Wiederverwendbare Kleidung identifizieren
In der Sortierung ist der Stand der Technik schon weit fortgeschritten. Maßstab ist die erste großtechnische Sortieranlage Siptex, die im schwedischen Malmö steht. Basierend auf Nahinfrarotlicht und visueller Spektroskopie, sortiert sie Textilabfälle nach Farbe und Faserzusammensetzung. Dabei werden die Teile beleuchtet und das Licht wird je nach Material auf unterschiedliche Weise reflektiert. „Das ermöglicht die Verarbeitung großer Mengen und die Einteilung in Textilfraktionen, die für verschiedene Recyclingverfahren geeignet sind“ erklärt Ikeda. Unberücksichtigt bleibe jedoch der Aspekt der Wiederverwendung – und das sei eines der Forschungsziele in GemSort.
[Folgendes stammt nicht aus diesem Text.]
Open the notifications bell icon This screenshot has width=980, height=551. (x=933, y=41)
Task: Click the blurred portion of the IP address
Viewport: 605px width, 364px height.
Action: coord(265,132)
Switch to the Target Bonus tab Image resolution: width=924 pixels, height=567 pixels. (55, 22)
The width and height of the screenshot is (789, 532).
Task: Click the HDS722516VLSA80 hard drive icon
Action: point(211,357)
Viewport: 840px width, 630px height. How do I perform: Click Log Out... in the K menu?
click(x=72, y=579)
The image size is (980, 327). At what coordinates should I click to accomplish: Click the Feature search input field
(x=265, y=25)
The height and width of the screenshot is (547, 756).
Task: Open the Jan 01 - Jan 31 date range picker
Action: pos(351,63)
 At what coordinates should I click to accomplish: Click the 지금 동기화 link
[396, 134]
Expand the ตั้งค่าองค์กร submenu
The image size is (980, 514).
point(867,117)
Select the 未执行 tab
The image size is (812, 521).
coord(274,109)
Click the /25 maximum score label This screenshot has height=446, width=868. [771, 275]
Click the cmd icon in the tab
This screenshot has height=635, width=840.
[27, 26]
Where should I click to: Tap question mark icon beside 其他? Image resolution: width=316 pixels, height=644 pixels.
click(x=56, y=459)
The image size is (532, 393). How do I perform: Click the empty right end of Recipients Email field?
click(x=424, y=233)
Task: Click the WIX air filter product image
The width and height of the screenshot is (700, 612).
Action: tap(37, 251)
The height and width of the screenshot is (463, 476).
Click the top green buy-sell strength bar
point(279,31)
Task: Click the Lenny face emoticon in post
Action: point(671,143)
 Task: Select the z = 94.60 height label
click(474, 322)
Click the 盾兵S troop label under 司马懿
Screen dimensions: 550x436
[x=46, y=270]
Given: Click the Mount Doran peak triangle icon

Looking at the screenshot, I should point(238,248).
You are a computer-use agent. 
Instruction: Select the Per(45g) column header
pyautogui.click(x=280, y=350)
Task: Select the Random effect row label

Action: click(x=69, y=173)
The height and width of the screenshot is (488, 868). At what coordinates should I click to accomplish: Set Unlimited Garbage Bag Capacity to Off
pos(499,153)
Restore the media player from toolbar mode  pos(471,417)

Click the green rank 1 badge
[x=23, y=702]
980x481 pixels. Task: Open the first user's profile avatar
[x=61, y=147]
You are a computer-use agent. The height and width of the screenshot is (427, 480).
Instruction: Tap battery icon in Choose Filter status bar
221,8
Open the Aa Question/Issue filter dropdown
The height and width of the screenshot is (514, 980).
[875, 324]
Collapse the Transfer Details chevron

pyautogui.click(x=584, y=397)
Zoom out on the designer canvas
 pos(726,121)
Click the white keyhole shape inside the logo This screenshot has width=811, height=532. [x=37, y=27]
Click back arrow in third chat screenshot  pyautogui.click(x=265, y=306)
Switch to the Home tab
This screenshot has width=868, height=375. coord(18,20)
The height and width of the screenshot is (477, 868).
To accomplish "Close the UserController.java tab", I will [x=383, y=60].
Der Hintergrund: Gut erhaltene, qualitativ hochwertige Kleidung zu schreddern, wäre nicht nachhaltig. Nachhaltiger wäre es, sie als Second Hand Ware zu identifizieren, um ihr ein zweites Leben zu geben. Dazu gilt es aber Qualität und Erscheinungsbild präzise zu erfassen. Im österreichischen Konsortium will man nun untersuchen, ob dies auch automatisiert möglich ist. Der technische Ansatz: In den Sortierprozess Bilderkennung integrieren und diese mit Nahinfrarot-Technologie und Künstlicher Intelligenz kombinieren.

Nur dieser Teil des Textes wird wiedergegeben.